Jeanie Strader, 56, an employee of 15 years, died in an accident on Aug. 31. Since then, two other plant employees have died on the job, and a third suffered second-degree burns in an accident on Saturday.
Virginia’s Occupational Safety and Health Compliance program (VOSH) issued the citations on Feb. 25. The program is administered through the DOL, which has jurisdiction over workplace safety laws in Virginia. In one instance, VOSH cited Goodyear for violating a safety standard over the guarding of floor and wall openings and holes, for which it recommended a penalty of $2,975.
According to public records, the other two citations involved the control of hazardous energy (lockout/tagout), for which it recommended two penalties of $7,000 each. This safety standard covers the servicing and maintenance of machines and equipment in which an unexpected start up, or release of stored energy, could harm employees. The citations, which were all classified as “serious,” are listed at the U.S. Department of Labor website, which compiles state data.
According to Jennifer Rose, safety director for VOSH, Goodyear is contesting the citations, so the case remains open. The record shows that the company contested the citations on March 16, about two weeks before a second worker, 54-year-old Kevin Edmonds, died in an accident during his work shift.
A third fatality occurred on April 12 when Greg Cooper, 52, an 18-year-employee, died at the plant. After that incident, Goodyear closed its Danville plant for several days to cooperate with a state investigation. “We’re looking into the injury that occurred Saturday as part of the investigation, which is ongoing,” said Rose.
Local news outlets in Danville have reported that a pipefitter for Goodyear suffered second-degree burns on Saturday after being scalded by steam, or a mixture of steam and hot liquid. He reportedly was Initially treated at the plant’s onsite hospital and by local medical providers, before eventually being sent to a regional burn center.

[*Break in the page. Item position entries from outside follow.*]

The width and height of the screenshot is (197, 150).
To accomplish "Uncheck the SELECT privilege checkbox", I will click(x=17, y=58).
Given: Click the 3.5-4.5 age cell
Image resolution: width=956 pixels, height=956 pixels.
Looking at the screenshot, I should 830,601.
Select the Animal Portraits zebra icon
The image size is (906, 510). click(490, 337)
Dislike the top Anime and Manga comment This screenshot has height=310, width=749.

Laura Singleton, communications manager for Goodyear in Danville, said that at this time the company had no comment on the VOSH citations. “Goodyear is commited to providing a safe work environment for our associates,” Goodyear said in a statement to Virginia Business.

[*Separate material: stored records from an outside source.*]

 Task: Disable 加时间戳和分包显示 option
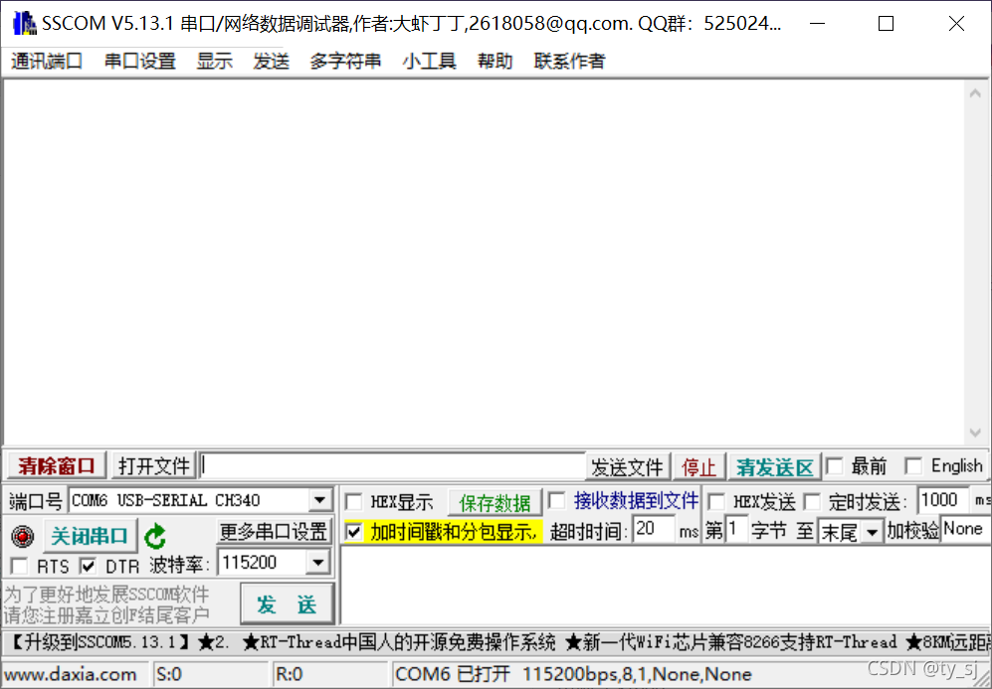353,531
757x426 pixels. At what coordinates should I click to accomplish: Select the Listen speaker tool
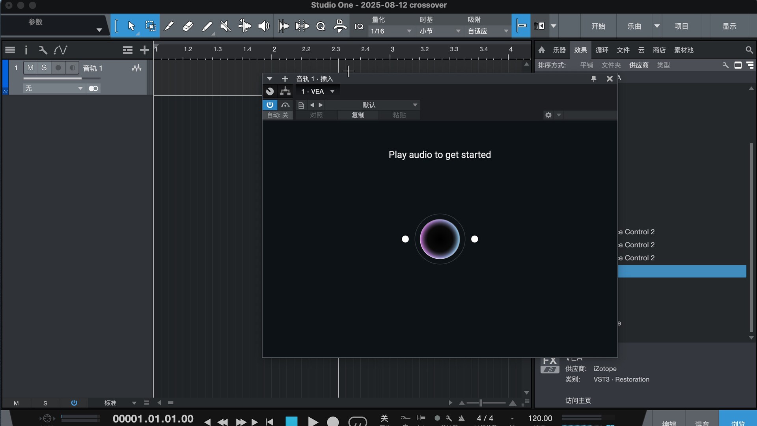click(263, 26)
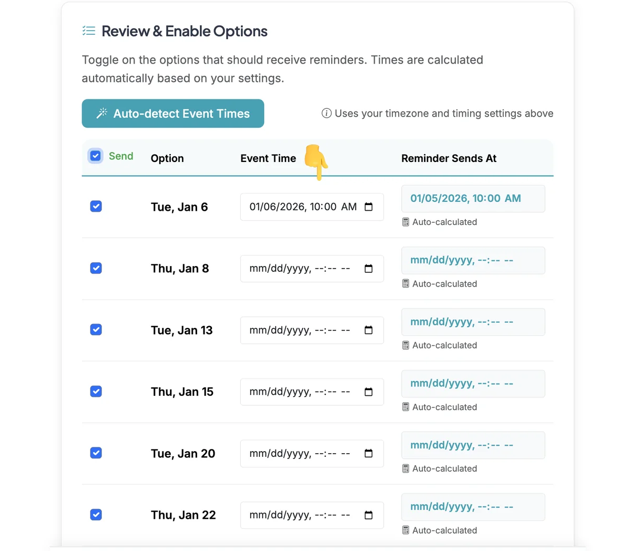The width and height of the screenshot is (631, 551).
Task: Click the Thu, Jan 8 event time field
Action: 312,269
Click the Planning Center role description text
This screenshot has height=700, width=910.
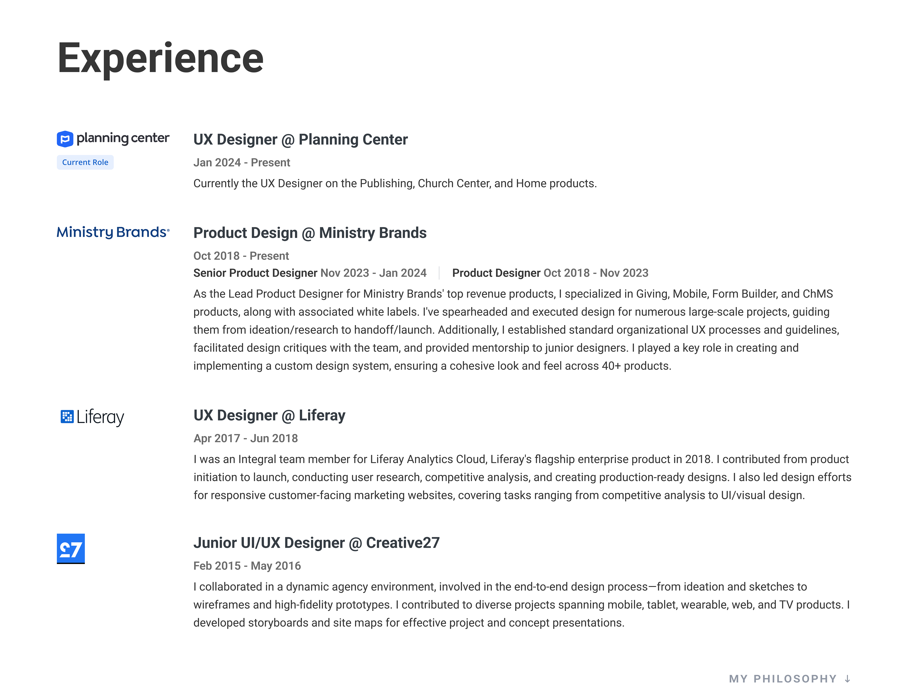point(395,183)
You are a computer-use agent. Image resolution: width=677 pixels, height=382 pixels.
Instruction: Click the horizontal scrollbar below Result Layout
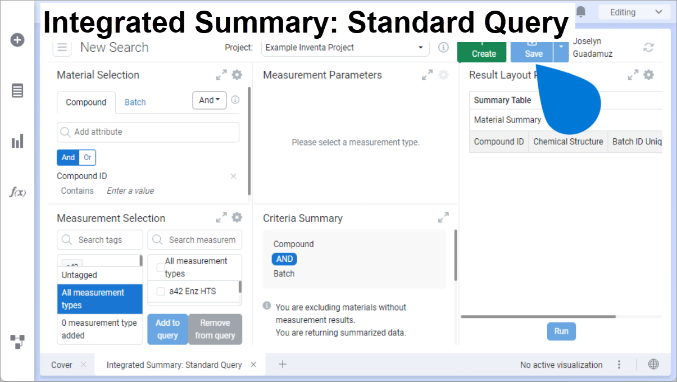[539, 317]
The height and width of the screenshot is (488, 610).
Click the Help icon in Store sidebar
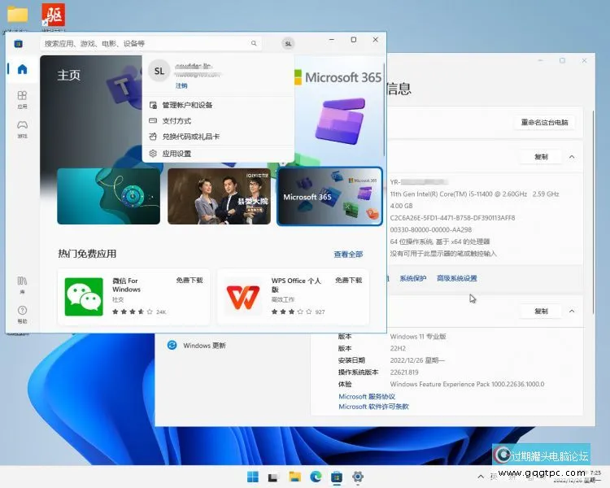click(22, 313)
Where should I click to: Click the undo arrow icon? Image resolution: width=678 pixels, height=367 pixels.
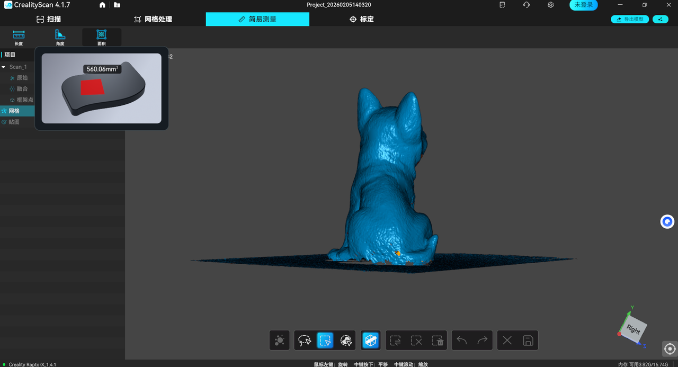462,340
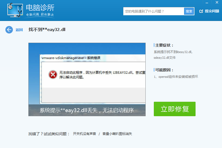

At its corporate website, Goodyear says it received notification of 12 safety and environmental violations in 2014, which incurred $119,480 in fines. Akron, Ohio-based Goodyear is the world’s largest tire company, with plants in 11 states and six continents. The company has annual revenue of more than $15 billion.
Also involved is the investigation is North Carolina-based Local 831 of the United Steelworkers Union. It is the local union representing Goodyear employees at the Danville plant. Virginia Business called the union office for comment but was unable to reach anyone.
Goodyear is Danville’s largest employer with about 2,117 workers.
Asked how long the investigation might take into the other worker fatalities, Rose said VOSH has six months from the time it opens an investigation to issue a report with any citations. It does not have the authority to close plants, she said.